Pour éviter la rupture, organiser la transition
Cofondateur du mouvement interrégional des Amap (Miramap), Jérôme Dehondt se définit comme "petit paysan diversifié en vente directe". Pour lui, prôner la co-existence des modèles revient à nier le fait que l'agriculture industrielle est une anomalie, développée par la volonté politique.
« Lorsque l’on aborde la question de la coexistence en agriculture, on oppose immédiatement deux modèles: un modèle industriel dominant contre un modèle alternatif innovant. S’il existe une homogénéisation des systèmes dans le modèle industriel, face à lui se développe une grande multitude d’alternatives et il me semble important de ne pas toutes les mettre dans le même sac.
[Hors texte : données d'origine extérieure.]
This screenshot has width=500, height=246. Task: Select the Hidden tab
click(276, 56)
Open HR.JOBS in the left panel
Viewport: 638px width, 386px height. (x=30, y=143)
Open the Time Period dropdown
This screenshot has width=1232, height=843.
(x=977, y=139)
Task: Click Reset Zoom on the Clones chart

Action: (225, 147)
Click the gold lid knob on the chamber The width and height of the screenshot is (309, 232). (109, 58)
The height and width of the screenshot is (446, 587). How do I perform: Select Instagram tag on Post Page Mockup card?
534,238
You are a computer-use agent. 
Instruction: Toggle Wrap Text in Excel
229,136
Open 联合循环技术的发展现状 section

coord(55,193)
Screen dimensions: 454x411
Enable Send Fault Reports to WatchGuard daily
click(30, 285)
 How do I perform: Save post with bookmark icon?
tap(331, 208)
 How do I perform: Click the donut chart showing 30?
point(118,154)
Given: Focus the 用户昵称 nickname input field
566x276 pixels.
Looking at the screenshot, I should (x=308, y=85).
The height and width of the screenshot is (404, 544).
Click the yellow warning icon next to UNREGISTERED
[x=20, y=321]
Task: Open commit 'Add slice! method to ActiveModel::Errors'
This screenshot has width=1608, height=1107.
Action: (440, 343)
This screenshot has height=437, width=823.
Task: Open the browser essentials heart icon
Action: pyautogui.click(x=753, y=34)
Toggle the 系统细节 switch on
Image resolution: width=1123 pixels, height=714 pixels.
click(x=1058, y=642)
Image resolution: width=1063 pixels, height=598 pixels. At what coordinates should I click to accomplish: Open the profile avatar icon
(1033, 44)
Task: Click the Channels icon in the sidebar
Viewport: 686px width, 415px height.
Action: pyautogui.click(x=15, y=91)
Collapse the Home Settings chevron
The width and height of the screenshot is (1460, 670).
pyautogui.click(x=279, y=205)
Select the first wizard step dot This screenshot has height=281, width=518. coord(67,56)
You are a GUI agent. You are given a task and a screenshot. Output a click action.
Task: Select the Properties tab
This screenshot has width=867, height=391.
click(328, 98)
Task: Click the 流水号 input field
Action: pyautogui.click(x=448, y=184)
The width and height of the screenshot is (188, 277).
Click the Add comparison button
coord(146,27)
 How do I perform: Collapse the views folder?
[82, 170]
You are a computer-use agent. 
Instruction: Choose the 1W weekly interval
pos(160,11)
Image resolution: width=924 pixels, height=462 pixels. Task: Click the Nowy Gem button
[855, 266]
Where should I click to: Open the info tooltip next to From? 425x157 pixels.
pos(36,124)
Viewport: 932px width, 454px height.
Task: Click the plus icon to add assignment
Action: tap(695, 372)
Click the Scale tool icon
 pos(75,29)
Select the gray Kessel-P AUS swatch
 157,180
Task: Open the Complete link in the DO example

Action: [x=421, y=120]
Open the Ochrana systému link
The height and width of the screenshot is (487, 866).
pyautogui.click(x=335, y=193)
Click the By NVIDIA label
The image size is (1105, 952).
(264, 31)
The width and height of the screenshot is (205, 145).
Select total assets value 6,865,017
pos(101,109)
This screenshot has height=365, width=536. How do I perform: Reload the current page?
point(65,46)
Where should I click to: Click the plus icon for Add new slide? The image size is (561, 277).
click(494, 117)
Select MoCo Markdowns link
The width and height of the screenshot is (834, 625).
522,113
Par exemple, l’agriculture de précision, ou l’agriculture écologiquement intensive, sont certes des alternatives au modèle dominant en France, mais ne constituent pas un changement de paradigme en soi.
Rappelons que l’agriculture dite dominante, ne l’est que dans nos pays industrialisés, puisque ce qui continue de nourrir le monde, c’est encore la paysannerie. L’agriculture industrielle est pour moi une anomalie, développée par la volonté politique. Elle n’est performante à aucun point de vue : elle ne permet ni de nourrir les habitants de la planète, ni de préserver notre écosystème et encore moins de répondre aux enjeux sociétaux. Les suicides de mes collègues et la désertification de nos campagnes et ses conséquences en sont la preuve. Le système actuel est en faillite et les crises alimentaires et agricoles seront de plus en plus nombreuses. Pourquoi alors continuer à prôner l’existence d’un système voué à l’échec? Non, la coexistence n’est pas souhaitable, l’ensemble de l’agriculture doit être réorienté vers un système vertueux, dans les sillions des nombreuses initiatives existantes. Une agriculture paysanne, biologique, citoyenne et solidaire doit constituer un objectif politique clair et affirmé. Il faut pour cela faire émerger différents schémas de transition, comme le scénario Afterres 2050, et mettre en place au plus vite les politiques publiques accompagnant ces changements, en priorisant la réforme de l’enseignement agricole et l’accompagnement à l’installation. Prôner la coexistence c’est refuser de voir la faillite annoncée et nier à la population agricole une transition qui sera d’autant plus rude si elle n’est pas anticipée. »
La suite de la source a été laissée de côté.